Bloomberg reported most economists expect the US Federal Reserve will wait until its September 13 meeting before announcing a fresh round of money printing or quantitative easing to buy US$600 billion more of mortgage bonds and government bonds.
It could also extend its forecast of near-zero % interest rates beyond its current horizon of late 2014 or cut its interest rate for bank excess reserves at the Federal Reserve.
Many expect the Federal Reserve will wait for more information from the key non farm payrolls report for July due out on Friday night New Zealand time.
Further reinforcing the slowdown in the US economy, US consumer spending was stagnant in June as consumers worried about their jobs saved any extra income. See more here at Bloomberg.
Meanwhile, European stocks fell around 0.6% after Swiss bank UBS and global oil giant BP reported profits that missed expectations. Also, Euro-zone unemployment rose to 11.2% in June, with unemployment at 24.8% in Spain, unemployment in Portugal at 15.4%, Ireland at 14.8% and France at 10.1%. See more here at Bloomberg.
European markets are on tenterhooks for the European Central Bank's announcement due on Thursday night New Zealand time. Many hope for some news to calm Southern European bond markets and reduce the yields Italy and Spain are paying for their debt. Markets eased some of their enthusiasm after German officials poured cold water on the idea of using a rescue fund to buy Italian and Spanish bonds.
Meanwhile in Asia, South Korean factory output unexpectedly fell in the three months to June, reinforcing concerns that the Asian growth engine in China is sputtering.

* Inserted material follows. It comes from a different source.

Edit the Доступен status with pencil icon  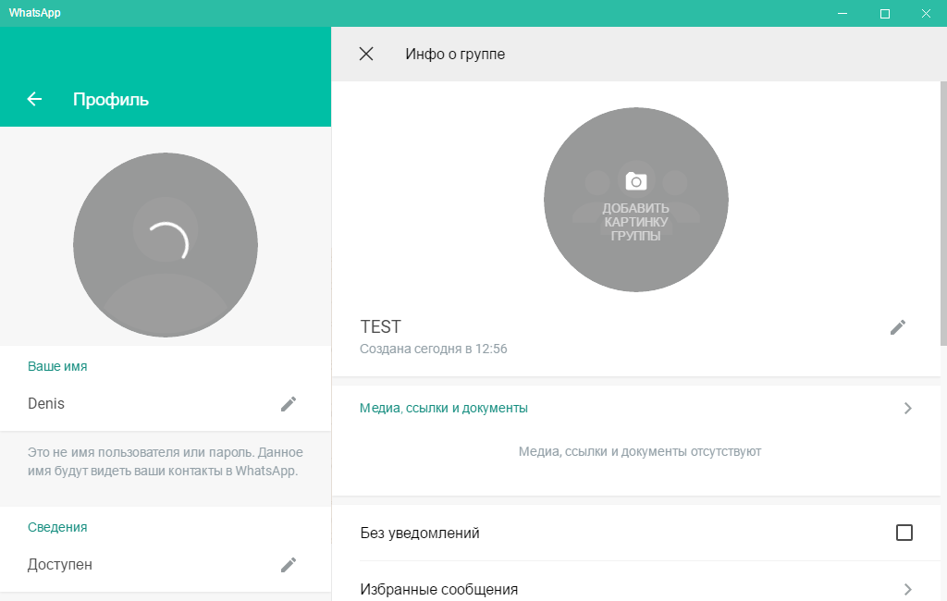289,565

Korea supplies many of the components assembled in Chinese factories. See more here at Bloomberg.
China again reiterated that growth was its key priority in a statement via official news agency Xinhua last night, although it was vague about what action Chinese authorities would take.
Closer to home, traders are watching for the results of Fonterra's next fortnightly milk powder auction due tomorrow morning. A severe drought in the United States has yet to boost dairy prices. See more here in BNZ's currencies report on our site.
The New Zealand dollar was solid just under 81 USc in overnight trade.